Writing C2 to the camera
Confirm you are in A mode on the dial with f/2 set and CONTINUOUS (Low) drive mode active. Confirm SHUTTER TYPE = E-FRONT CURTAIN. If you intend to use CH burst instead, switch shutter type first because Fujifilm limits EFCS to CL in continuous shooting. Then navigate to H IMAGE QUALITY SETTING → Page 3/4 → EDIT/SAVE CUSTOM SETTING. Select C2. Select SAVE CURRENT SETTINGS.
Then: EDIT CUSTOM NAME → C2 → PORTRAIT.
To verify: EDIT/SAVE CUSTOM SETTING → C2 → EDIT/CHECK. Confirm: AUTO UPDATE CUSTOM SETTING = DISABLE · SHUTTER TYPE = E-FRONT CURTAIN · AF MODE = WIDE/TRACKING · AF-C CUSTOM = SET 2 · FACE DETECTION = ON / EYE AUTO · RELEASE/FOCUS PRIORITY (AF-C) = RELEASE · MIN SHUTTER SPEED = 1/200s · ISO MAX = 3200 · IS MODE = CONTINUOUS. Also remember Fujifilm's product spec limits EFCS to CL in continuous shooting; switch shutter type if you need CH.
Pre-session verification for every C2 session — five checks. (1) Verify Eye Detection performance against a reference subject at your intended working distance before approaching the actual subject — particularly in any unusual light condition. (2) Confirm Min Shutter Speed is 1/200s — not AUTO. (3) If shooting outdoors at f/1.7 or f/2 in direct sun: confirm the 82 mm ND filter is on the lens, or be ready to switch shutter type if EFCS artifacts appear at the required shutter speed. (4) Confirm the 80mm barrel is not set to any focus limiter that would prevent acquisition at your working distance. (5) Fire three test frames on the reference subject and review at 1:1 — confirm iris sharpness before beginning the session proper.

REQUIRED TASKS
- A) According to the C2 camera-setup text, what should Min Shutter Speed be set to?
- B) Translate this sentence from the C2 camera-setup text into Spanish: "Confirm Min Shutter Speed is 1/200s — not AUTO."
- C) Write the next part of the C2 camera-setup text, starting after its final sentence.
The listing below comes from a separate source.

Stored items

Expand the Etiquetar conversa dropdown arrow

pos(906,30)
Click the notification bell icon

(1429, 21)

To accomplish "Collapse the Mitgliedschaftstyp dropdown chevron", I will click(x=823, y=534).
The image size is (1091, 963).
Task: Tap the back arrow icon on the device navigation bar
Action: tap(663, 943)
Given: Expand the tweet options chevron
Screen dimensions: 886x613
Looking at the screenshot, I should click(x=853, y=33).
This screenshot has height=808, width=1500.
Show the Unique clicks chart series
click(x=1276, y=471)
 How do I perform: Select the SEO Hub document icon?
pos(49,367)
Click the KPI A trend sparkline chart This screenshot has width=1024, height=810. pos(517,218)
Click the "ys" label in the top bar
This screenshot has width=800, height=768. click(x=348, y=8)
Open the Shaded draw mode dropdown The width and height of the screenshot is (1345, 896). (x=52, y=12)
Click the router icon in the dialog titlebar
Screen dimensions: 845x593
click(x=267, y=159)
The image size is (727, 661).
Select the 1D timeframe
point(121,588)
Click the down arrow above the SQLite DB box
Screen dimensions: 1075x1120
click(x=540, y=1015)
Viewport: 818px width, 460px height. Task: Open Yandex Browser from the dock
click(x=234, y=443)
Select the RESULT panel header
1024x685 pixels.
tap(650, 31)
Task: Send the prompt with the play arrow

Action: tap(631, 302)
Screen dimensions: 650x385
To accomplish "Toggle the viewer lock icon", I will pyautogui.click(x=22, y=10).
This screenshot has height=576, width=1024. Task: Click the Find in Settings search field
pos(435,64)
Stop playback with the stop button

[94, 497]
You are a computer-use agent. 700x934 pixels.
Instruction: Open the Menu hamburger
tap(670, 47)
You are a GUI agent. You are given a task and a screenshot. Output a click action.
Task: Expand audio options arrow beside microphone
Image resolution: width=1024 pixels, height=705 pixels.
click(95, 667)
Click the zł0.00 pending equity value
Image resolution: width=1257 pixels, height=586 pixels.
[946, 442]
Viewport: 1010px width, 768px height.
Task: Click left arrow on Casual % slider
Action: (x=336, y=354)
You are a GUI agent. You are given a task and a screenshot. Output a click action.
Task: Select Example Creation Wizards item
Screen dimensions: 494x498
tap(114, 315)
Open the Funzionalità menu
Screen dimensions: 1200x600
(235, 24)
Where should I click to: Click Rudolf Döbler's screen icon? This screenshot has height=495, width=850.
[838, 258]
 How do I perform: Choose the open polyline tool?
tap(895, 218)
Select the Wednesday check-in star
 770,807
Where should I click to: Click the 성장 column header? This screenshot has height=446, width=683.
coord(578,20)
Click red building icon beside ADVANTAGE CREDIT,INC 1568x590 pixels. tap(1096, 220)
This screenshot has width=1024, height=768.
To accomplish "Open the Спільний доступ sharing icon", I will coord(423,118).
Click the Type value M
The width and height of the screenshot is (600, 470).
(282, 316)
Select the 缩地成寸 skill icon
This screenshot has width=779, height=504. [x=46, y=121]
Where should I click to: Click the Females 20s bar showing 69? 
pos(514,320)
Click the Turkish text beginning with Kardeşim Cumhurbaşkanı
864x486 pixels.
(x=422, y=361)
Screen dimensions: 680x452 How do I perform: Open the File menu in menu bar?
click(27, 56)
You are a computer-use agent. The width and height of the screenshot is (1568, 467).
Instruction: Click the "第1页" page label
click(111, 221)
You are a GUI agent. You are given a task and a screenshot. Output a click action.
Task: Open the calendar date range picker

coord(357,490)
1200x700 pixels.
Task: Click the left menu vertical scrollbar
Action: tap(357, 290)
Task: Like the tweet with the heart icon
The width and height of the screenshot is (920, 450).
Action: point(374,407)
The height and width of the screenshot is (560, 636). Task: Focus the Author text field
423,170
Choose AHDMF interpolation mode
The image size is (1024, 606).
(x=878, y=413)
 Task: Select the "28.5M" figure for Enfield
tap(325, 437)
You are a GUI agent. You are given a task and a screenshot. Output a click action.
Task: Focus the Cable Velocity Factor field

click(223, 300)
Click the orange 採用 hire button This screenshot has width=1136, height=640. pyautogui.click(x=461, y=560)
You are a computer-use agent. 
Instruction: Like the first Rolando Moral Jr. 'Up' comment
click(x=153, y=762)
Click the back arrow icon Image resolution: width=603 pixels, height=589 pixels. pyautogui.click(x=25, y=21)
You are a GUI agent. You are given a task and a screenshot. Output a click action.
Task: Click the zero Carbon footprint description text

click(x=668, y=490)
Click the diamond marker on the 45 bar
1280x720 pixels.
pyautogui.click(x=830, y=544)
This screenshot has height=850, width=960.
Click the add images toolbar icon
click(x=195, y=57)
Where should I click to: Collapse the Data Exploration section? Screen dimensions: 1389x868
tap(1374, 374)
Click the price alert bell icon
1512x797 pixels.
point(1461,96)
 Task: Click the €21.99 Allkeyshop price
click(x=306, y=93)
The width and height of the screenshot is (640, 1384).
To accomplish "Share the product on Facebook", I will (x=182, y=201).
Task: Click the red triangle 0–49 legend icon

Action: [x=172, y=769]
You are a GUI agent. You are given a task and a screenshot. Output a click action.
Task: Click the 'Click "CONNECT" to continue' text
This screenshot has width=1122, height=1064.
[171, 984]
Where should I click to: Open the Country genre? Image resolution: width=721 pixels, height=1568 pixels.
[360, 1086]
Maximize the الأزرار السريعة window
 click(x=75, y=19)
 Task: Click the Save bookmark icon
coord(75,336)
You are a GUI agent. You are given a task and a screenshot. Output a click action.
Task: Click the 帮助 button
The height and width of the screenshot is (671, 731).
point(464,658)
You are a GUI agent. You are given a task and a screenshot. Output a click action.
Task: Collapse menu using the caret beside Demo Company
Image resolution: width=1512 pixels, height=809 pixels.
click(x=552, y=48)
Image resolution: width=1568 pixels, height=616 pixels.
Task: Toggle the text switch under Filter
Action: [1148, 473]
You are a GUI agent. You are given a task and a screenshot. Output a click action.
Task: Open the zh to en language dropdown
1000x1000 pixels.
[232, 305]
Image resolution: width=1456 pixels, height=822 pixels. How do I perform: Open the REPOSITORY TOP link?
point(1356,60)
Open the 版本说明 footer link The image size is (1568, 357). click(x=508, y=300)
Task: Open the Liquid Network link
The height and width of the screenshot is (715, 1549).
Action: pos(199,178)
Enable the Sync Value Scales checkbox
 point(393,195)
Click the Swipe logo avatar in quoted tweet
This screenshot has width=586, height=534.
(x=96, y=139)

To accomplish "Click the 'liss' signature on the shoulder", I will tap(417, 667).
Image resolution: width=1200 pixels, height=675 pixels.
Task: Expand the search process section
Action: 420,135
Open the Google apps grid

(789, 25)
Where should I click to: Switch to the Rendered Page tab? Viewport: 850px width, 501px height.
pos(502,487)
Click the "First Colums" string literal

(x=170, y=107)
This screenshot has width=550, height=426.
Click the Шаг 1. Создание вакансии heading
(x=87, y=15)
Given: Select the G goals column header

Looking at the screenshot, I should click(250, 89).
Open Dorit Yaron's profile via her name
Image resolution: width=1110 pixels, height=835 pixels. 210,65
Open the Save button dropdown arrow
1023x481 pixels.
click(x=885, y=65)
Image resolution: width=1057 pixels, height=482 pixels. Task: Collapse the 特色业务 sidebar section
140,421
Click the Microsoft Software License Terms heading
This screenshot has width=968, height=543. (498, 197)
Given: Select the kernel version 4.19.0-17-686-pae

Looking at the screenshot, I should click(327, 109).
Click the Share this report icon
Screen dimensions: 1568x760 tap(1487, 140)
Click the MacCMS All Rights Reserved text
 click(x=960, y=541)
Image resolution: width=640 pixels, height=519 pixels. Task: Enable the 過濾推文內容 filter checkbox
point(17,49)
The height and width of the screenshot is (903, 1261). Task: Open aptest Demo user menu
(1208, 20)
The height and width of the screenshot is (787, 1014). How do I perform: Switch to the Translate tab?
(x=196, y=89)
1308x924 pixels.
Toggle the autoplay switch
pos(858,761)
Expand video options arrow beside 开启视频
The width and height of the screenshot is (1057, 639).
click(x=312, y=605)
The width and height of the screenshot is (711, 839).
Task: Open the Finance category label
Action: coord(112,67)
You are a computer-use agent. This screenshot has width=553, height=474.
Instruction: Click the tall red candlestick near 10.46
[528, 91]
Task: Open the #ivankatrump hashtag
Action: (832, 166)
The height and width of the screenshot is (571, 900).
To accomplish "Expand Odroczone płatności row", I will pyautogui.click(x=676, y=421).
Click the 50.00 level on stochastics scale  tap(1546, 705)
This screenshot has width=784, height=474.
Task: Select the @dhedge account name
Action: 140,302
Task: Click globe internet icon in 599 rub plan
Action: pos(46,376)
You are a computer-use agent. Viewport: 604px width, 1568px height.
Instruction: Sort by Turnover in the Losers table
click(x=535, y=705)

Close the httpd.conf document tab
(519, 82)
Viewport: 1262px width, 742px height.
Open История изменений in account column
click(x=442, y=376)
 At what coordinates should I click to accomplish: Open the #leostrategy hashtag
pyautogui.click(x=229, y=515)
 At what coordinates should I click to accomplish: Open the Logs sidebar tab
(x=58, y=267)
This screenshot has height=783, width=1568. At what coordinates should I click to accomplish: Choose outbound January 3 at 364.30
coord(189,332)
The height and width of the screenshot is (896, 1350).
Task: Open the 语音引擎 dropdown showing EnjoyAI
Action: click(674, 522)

WRITTEN ANSWERS
- A) 1/200s, not AUTO.

- B) Confirme que la velocidad mínima de obturación es 1/200s — no AUTO.

- C)
The Uganda portrait work and C2. The intimate domestic portrait series — made within acceptance, at working distances that are genuinely close — is exactly the scenario for which the 80mm at f/1.7–f/2 was designed. The subject isolation at medium format and this aperture places a face in tonal space with a quality that cannot be approximated. The reciprocal relationship that makes those images possible — photography from within hospitality rather than from observational distance — is also what makes this bank work at its best: the camera follows the moment rather than directing it. AF-C with Eye Detection is the correct configuration for that practice, not because it is fast but because it is sustained. It holds focus through the small movements, the breathing, the imperceptible turns of the head, that make a portrait session alive rather than posed.